For independent retailers looking to proceed down the road to Efficient Consumer Response, the best first step may have nothing to do with investing in new systems or technology.

Instead, retailers must undertake a careful self-assessment and detailed evaluation of current business practices and take steps to open communications as fully as possible with their wholesalers.

When it comes to ECR, technology is just the tool to energize and vitalize the process. But the retailer with the most computer power is not necessarily the one who will reap the greatest benefits, said one industry observer.

"There are a lot of parts to ECR that are not necessarily high-ticket technology. Independent retailers are going to need partners and are going to have to work with their wholesalers to achieve the goal," said Michael Sansolo, group vice president of industry relations and education for the Food Marketing Institute, Washington.

In particular, before investing in new technology and applications, retailers must decide which areas and programs specifically they most want to attack and make substantial progress in.

"Retailers have to determine what areas hold the most benefits for them, what their strengths and what their needs are," Sansolo said. "They must understand their place in their consumers' minds, and what makes their stores stand out.

"Their store environments have to be exciting. All of the efficiencies [of ECR] cannot substitute for a good level of customer service. The store environment has to be exciting. ECR cannot replace that," he said.

While resisting the temptation to pursue too many ECR programs at once, retailers must also guard against being lulled into a false sense of security.

That is often especially true for independents operating in communities offering little or no competition from chains.

Sansolo, though, has two arguments against ignoring the changes now sweeping the industry: First, ECR is as much a strategy for getting one's act together internally as it is a game plan to outperform the competition, and second, the competition will eventually come to the retailer's market area.

"Some retailers may be sitting in a small town with no competition and saying, 'Why do I need to change?' But that retailer needs to understand that hostile forces have blown into other markets and quickly created the need for change," Sansolo said. "Kmart and Wal-Mart are operating deep in rural America, and it would be foolhardy to ignore them," he said.

For retailers who want to make progress with ECR, Sansolo's suggestion is that they sit down with their wholesalers and decide which programs and technologies to test first.

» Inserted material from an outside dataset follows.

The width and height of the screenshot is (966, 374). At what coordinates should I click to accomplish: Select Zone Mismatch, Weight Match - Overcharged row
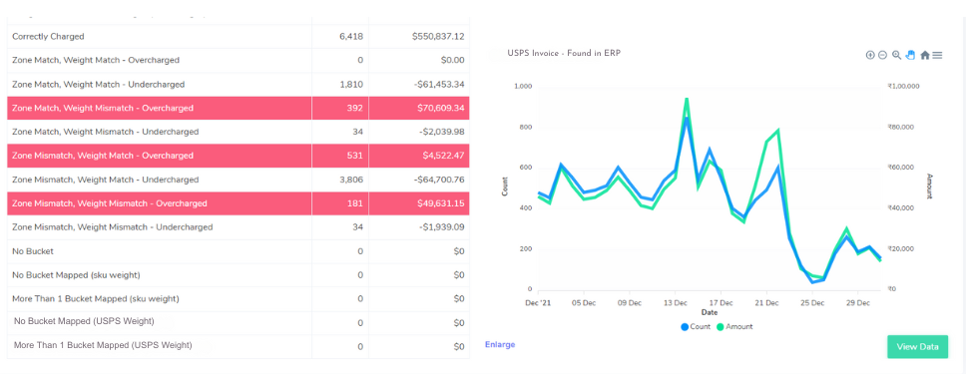pyautogui.click(x=238, y=156)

"Scanning is obviously critical, but for a one-store operator, the investment may not be justified," Sansolo said. "Retailers have to ask themselves a lot of serious questions about the future of their business."

Also of critical importance in the process is not simply what technologies to acquire first, but making sure the wholesale partner agrees.

"There's an important case for independents sitting down with wholesalers in an effort to make sure the technology is lining up properly," Sansolo said. "If retailers are not scanning, they need to ask how to get around that. "The first and easiest thing to get involved with is electronic data interchange. It is the simplest and one of the least expensive [ECR-related technologies]. It will help retailers get in the habit of ordering right."

Sansolo also stressed the need for retailers to begin implementing category management. "One of the things I recommend first is category management. Parts of category management involve technology, but a lot of it comes down to determining what the retail strategy is all about, how each product fits into the mix, what the price-image connection should be, and how to build the profits," Sansolo said. "That requires retailers to understand their stores, to know which items are profitable and which aren't turning."